Important privacy considerations when shopping for Listen On The Net
The Internet is fast becoming the dominant medium for business and communication, but it still resembles something of a frontier, because there is little regulation. If you are looking for Listen On The Net then you are doing so in an unregulated marketplace. Most efforts have relied on the Internet industry to police itself. Although there has been some notable success with self-policing, continued abuses have increased calls for government intervention. That's where our role in pre-checking Listen On The Net sites comes in. Our Listen On The Net provider is solid and reliable.
Some aspects of the Internet could undoubtedly use some regulation, but this task is not as simple as it may seem. The very nature of the Internet makes it difficult, if not impossible to regulate. However in the midst of this many Listen On The Net retailers survive and prosper. At the same time, the absence of regulations means that everyone who uses this essentially public network can be a target for anyone who has the technical know-how and the will to invade their privacy. Privacy was foremost in our minds when sourcing the right Listen On The Net retailer for you. Their link appears below.
While the threat from hackers is low for individuals, a more serious threat to personal privacy comes from unscrupulous Listen On The Net companies that operate websites for quick quids. Many Listen On The Net sites require you to register before you can use its services. Often you must provide personal information, such as your name, street address, and e-mail address. Then as you browse the site, data is collected as to which pages you visited, how long you remained on each page, the links you clicked, what terms you searched, and so on. After a number of visits to the site, a personal profile emerges. The question is, what do Listen On The Net site operators do with this information?
Most claim that they use it to personalize your experience on the site. For instance, if a Listen On The Net site learns that you are interested in Listen On The Net, the next time you visit the site, you might be presented with an article or advertisements for that and related products. But some Listen On The Net websites sell this information to marketers, which means that you may find yourself receiving unwanted catalogs from garden suppliers. Our preferred retailer does not do this.
We feel so confident that your Listen On The Net shopping experience will be a good one that we have built this site so that you can go straight to the prime Listen On The Net retailer without wasting a lot of time checking out vast numbers of very ordinary providers.
Search Wars! - MSN's Opening Salvo
by: Robert Palmer
With all the recent publicity given to Google as the Internet's number one search service, it's hardly surprising that Microsoft has already started work on re-vamping their MSN search service. Okay, it's still powered by the Yahoo engine, but according to Microsoft it has been "cleaned up" and the new service mirrors much more the kind of "non-commercial" results which are currently displayed by Google.
Costing some $100 in development costs and lost advertising revenues, MSN's makeover offer the end-user a much more uncluttered screen and again this aesthetic change mirrors the simple interface of Google. Results too are served quicker than the old system, or so Microsoft claim, although they supply no data on how this compares to Google.

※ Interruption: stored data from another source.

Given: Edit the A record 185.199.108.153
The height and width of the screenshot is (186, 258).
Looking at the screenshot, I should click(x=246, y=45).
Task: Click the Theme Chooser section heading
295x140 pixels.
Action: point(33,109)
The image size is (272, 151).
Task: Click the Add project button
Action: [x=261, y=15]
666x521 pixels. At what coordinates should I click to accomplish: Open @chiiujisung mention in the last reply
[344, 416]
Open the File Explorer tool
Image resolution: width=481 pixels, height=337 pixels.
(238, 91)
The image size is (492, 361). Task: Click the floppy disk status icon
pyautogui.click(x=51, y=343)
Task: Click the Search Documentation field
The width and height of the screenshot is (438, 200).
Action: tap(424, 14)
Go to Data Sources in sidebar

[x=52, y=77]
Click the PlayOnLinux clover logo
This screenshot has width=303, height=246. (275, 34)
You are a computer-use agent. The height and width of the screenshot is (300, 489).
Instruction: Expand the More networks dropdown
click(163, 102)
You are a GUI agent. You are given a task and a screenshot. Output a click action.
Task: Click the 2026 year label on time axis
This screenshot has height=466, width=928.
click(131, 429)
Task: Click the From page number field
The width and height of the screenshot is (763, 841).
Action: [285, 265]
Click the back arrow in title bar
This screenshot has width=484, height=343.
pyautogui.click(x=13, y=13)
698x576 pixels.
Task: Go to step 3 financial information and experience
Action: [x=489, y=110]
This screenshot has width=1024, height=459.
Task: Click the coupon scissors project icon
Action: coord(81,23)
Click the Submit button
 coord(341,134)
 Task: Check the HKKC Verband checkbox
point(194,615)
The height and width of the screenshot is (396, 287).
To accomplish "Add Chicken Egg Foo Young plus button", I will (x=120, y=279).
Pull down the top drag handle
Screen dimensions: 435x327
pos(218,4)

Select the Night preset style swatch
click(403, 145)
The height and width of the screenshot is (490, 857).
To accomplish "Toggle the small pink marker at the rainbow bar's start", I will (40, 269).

The web search market is currently dominated by Google and Yahoo although Microsoft are now openly stating that they will be edging their own search engine into this market by the end of 2004.
This mega-upgrade, which is currently undergoing full testing at Microsoft, breaks away from the Yahoo engine and be powered by their own software engine and algorithms which will, they claim, enable people to search for what they want rather than be presented with a number of paid/sponsored results. Should this happen, the move away from paid-for results will be a big step for Microsoft, who, in the past, have come under universal criticism, as end-users have not had confidence that the results served to them were unbiased.
With the search needs of over 350 million people up for grabs, Microsoft are keen to dissuade people from using the other engines. But with over 80% of the current daily global Net searches being performed on Google, Microsoft have much work to do. But for those who fear for the future of Google with Microsoft breathing heavily down their neck, you might take comfort from a time, not so long ago, when Microsoft considered itself bigger than the Internet. Does anyone remember Microsoft Network? Thought not!
As for Google, while they do not have the same aggressive marketing culture as Microsoft, they are very inventive, creative and above all, they are already internationally successful; holding one of the most recognized brands in the world. Far from standing still, Google has quietly expanded its range of services and now even offers an affiliate scheme to webmasters to host Google Adsense Ad's on their websites. But perhaps it's a mark of the trust and confidence that people have in Google as a corporation, that their have the only affiliate scheme on the Net which does not specify up front what commision it will be paying.
I suspect that when the Seach Wars are finally concluded it will be the confidence end-users have in the results they are served which will win out and not necessarily the best or fastest technology. Currently of course, Google are streets and houses ahead of both Microsoft and Yahoo in the public confidence stakes and it will be interesting to see if this confidence can be maintained following Google's much publicized floatation on the Stock Market.
Microsoft may well find that winning public confidence in this war is harder than the creation of any technology they wish to introduce and in the end, just as they did with Apple, Microsoft may well consider buying into that confidence and snap up a major chunk of Google's stock.
About The Author
Robert Palmer is CEO of deskNET Communications (www.desknet.co.uk) - suppliers of the first affordable alternative to opt-in email marketing and newletter publishing.